▶ **Problem requirements**
From the entries that follow, copy each line in which "history" appears.

▶ **Provided records**

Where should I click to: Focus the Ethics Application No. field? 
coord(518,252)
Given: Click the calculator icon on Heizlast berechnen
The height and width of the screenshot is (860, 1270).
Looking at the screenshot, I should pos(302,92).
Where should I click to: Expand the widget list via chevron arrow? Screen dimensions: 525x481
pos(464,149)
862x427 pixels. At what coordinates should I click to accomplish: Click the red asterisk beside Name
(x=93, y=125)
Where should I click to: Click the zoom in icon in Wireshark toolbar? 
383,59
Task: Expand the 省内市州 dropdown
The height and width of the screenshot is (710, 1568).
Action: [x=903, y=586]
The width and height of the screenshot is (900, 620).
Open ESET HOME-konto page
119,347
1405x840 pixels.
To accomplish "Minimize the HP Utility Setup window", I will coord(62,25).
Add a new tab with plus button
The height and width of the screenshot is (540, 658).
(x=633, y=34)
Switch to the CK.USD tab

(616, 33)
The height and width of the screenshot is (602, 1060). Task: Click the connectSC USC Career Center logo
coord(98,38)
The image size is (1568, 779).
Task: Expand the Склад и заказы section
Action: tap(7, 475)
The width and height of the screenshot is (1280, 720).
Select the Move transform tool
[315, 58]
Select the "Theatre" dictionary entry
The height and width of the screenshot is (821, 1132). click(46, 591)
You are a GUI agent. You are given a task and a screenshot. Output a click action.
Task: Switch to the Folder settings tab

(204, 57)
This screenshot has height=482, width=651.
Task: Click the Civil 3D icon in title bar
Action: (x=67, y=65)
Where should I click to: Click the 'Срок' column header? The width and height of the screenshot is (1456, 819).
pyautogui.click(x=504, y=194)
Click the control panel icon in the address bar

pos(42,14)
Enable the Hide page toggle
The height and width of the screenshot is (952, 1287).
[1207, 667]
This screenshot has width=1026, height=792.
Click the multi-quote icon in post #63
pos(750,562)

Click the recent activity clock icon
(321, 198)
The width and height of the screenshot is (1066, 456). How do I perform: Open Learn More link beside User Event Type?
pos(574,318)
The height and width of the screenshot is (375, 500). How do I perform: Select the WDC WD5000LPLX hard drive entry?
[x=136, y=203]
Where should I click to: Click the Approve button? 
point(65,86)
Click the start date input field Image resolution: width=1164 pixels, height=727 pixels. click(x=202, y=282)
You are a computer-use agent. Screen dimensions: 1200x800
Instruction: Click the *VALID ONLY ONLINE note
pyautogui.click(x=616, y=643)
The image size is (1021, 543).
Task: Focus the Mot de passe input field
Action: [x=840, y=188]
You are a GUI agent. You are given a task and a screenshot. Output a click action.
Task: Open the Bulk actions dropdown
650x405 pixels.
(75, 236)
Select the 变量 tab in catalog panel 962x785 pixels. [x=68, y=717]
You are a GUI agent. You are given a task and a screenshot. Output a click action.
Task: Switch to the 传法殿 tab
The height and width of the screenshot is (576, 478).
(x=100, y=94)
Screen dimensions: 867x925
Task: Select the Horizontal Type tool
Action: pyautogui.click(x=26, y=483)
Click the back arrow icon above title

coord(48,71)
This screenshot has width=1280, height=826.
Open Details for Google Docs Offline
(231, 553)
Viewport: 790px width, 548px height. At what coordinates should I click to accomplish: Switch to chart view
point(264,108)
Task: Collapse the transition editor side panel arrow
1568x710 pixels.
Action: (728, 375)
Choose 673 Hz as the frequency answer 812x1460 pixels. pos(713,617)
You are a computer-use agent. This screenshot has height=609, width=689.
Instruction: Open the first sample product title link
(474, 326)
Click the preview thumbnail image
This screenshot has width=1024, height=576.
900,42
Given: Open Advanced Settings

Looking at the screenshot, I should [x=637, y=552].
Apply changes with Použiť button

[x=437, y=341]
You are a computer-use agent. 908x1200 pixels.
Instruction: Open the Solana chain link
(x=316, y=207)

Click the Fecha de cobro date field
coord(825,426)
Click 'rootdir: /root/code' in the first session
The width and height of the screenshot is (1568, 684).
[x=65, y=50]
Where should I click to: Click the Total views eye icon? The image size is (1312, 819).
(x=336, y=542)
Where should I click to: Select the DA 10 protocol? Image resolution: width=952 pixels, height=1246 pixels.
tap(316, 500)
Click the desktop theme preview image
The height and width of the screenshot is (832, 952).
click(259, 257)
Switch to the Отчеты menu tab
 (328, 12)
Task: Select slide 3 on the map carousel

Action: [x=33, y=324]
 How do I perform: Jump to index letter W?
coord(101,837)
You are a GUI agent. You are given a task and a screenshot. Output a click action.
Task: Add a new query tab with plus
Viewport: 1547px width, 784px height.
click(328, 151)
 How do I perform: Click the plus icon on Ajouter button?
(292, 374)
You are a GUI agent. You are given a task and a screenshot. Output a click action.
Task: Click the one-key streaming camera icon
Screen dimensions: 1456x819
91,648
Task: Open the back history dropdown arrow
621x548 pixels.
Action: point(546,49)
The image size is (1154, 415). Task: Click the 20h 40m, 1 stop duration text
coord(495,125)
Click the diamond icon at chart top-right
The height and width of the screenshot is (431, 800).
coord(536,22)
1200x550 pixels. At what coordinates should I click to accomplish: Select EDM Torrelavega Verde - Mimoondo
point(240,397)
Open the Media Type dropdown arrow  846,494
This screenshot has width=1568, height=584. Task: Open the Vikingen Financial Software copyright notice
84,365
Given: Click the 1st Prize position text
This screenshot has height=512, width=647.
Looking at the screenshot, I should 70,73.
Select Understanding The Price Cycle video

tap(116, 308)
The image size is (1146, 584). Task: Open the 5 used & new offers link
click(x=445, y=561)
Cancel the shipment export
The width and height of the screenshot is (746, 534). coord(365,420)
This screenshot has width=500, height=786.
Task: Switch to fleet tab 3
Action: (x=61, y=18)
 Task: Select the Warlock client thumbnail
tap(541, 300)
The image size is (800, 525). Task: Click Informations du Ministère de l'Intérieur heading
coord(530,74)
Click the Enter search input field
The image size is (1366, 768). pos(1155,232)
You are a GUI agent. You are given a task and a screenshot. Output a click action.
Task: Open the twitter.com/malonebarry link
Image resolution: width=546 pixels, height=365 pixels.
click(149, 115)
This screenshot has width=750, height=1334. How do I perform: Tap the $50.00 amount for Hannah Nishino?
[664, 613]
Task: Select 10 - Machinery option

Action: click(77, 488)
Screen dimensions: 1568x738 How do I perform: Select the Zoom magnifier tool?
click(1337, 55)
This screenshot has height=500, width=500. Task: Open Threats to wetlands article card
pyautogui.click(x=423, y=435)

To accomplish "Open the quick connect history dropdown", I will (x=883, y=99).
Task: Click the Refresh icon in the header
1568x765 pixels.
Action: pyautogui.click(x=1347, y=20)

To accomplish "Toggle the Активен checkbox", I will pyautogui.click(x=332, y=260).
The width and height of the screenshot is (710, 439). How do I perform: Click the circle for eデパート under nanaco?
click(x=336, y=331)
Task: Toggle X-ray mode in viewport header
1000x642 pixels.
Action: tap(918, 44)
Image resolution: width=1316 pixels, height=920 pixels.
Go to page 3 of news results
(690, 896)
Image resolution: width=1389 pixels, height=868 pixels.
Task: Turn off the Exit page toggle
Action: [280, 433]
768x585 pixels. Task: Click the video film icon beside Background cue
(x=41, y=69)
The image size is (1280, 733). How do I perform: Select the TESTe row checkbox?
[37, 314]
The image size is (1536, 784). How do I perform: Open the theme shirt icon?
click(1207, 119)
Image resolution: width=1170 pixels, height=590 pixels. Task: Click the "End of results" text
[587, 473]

▶ **Written solution**
Task: Open the back history dropdown arrow
To accomplish "Open the quick connect history dropdown", I will (x=883, y=99).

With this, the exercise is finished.